Despite many people associating gardening with senior citizens, getting in the dirt isn’t always easy.
This kind of work can be tough at any age and will likely get tougher to do as one gets older.
Having to retire earlier than expected because of the physical aspect might not be in the plans.
That’s something to think about.
As good as it is to get exercise and fresh air, it’s important to be mindful of the physical impacts such work can take on a body.
Be careful in your pursuit of fresh fruits, vegetables, or beautiful flora.
2. Turning a Profit
The amount of time and energy that goes into a garden might feel like a bit much in comparison to money made.
Unfortunately, it can take time to build enough of a reputation to get your goods sold.
Even if you do, it might not bring the returns you’d hoped for.
Depending on your area, it might be tough to find local consumers who are willing to pay more for your goods than the big chain store that is undercutting all gardeners.
3. Stuck Gardening
If you find yourself getting less and less of a profit, the next thought might be to leave the industry.
Unfortunately, many gardeners find it increasingly difficult to switch careers.
That can be the case, especially when that’s been your whole career.
Sure, there are areas of the job that are easily relatable to other industries, but many employers don’t see experience in those terms.
4. UV Rays
As good for your health as being a gardener is, it can be just as bad.
If you aren’t taking the proper precautions when working outside for long hours under the sun, it will likely be your doom.
20% of Americans develop skin cancer and that percentage goes up dramatically for those who work outside.
The best way to prevent exposure, aside from sunscreen, might be too tough to follow through on.
No one wants to wear long sleeves when the temperature is hovering around 100 degrees.
It might save your skin though, literally.
5. No Upward Mobility
This isn’t the kind of career where you can expect to move up in the ranks.
A gardener is a gardener.
There’s no manager of gardening or CEO of gardening.
Even if you work for a company as a gardener, it’s an all-encompassing job.
You manage, plan, and work on the land that you own.
You’re responsible for it all and there is no higher totem pole to advance on.
6. Failed Experiments
Having a green thumb often comes with a side of creativity.
You may want to try to cross-pollinate and see what you can create.
As fun as it is, it can also be disappointing to not come up with any successful crops.
It’s kind of hard to not at least try but remember to keep a focus on what works at the same time.

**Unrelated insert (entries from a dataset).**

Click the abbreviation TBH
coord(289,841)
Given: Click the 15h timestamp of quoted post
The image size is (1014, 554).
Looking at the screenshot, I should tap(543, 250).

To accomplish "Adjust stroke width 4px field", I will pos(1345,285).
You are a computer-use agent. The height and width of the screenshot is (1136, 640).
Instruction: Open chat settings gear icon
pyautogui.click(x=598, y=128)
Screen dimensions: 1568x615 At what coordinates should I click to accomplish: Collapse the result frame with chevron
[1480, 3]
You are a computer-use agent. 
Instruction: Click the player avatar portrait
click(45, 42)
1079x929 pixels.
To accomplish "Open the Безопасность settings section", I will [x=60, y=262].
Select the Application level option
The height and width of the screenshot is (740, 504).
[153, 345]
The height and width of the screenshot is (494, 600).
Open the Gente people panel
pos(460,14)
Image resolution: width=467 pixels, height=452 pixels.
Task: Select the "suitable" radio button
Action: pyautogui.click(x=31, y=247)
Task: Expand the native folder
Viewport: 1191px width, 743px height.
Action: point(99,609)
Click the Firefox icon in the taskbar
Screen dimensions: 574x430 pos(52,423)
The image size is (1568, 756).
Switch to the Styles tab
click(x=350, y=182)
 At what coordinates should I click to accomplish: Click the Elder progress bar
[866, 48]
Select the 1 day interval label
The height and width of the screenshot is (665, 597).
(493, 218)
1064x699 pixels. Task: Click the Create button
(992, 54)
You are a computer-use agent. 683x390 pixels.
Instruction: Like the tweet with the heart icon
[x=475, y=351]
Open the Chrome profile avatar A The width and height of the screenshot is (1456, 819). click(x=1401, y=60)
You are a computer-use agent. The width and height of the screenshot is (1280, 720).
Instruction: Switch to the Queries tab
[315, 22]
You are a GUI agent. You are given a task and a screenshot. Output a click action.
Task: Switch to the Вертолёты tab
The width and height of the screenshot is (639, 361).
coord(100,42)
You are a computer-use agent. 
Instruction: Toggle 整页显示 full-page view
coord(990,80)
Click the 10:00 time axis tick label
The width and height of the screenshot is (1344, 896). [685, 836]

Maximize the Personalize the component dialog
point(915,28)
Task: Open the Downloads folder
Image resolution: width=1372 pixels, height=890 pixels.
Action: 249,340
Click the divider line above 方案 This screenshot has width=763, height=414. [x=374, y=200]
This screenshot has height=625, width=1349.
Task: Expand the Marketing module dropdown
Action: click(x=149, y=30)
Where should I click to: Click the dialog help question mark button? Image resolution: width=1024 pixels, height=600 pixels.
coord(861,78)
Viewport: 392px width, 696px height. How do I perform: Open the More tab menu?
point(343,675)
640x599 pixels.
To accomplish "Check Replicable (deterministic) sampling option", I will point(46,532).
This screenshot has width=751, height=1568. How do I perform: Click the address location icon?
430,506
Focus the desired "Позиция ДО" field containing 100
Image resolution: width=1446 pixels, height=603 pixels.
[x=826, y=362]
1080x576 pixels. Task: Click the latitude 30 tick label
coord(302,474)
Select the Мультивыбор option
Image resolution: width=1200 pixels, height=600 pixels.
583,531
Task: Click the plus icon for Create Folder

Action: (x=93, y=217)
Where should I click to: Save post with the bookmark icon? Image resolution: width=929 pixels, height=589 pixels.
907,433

It may take several failed tries, but when one actually produces something, it will be worth the bragging rights.
7. Start-Up Costs
If you’re new to the gardening game, you might be biting off more than you can chew.
The reality of gardening is that it takes quite a lot of setup to make a good, productive harvest season.
From tools to seeds and everything in between, gardening is not a cheap hobby nor is it an easy career.
Depending on how much land you have, it might be way more than you bargained for ahead of planting.
Aside from digging, there’s a lot that must go into protecting crops in addition to keeping them healthy.
Pros and Cons of Being a Gardener – Summary Table
|Pros of Being a Gardener||Cons of Being a Gardener|
|1. Fresh Crops||1. Labor Intensive|
|2. Independent Worker||2. Turning a Profit|
|3. Trying New Things||3. Stuck Gardening|
|4. Going to Market||4. UV Rays|
|5. Flexible Schedule||5. No Upward Mobility|
|6. Varied Routine||6. Failed Experiments|
|7. Healthy Workspace||7. Start-Up Costs|
Should You Become a Gardener?
On one hand, some people live for being outside and getting their hands dirty.
The idea of creating something from a seed to a dinner plate or bouquet has so many benefits.
However, it can be physically demanding to be down on the ground using a shovel or something heavier.
Gardening can require long hours and months of planning.
If that sounds right up your alley, make sure you have the passion to see it through and it could be the career you’ve been waiting for.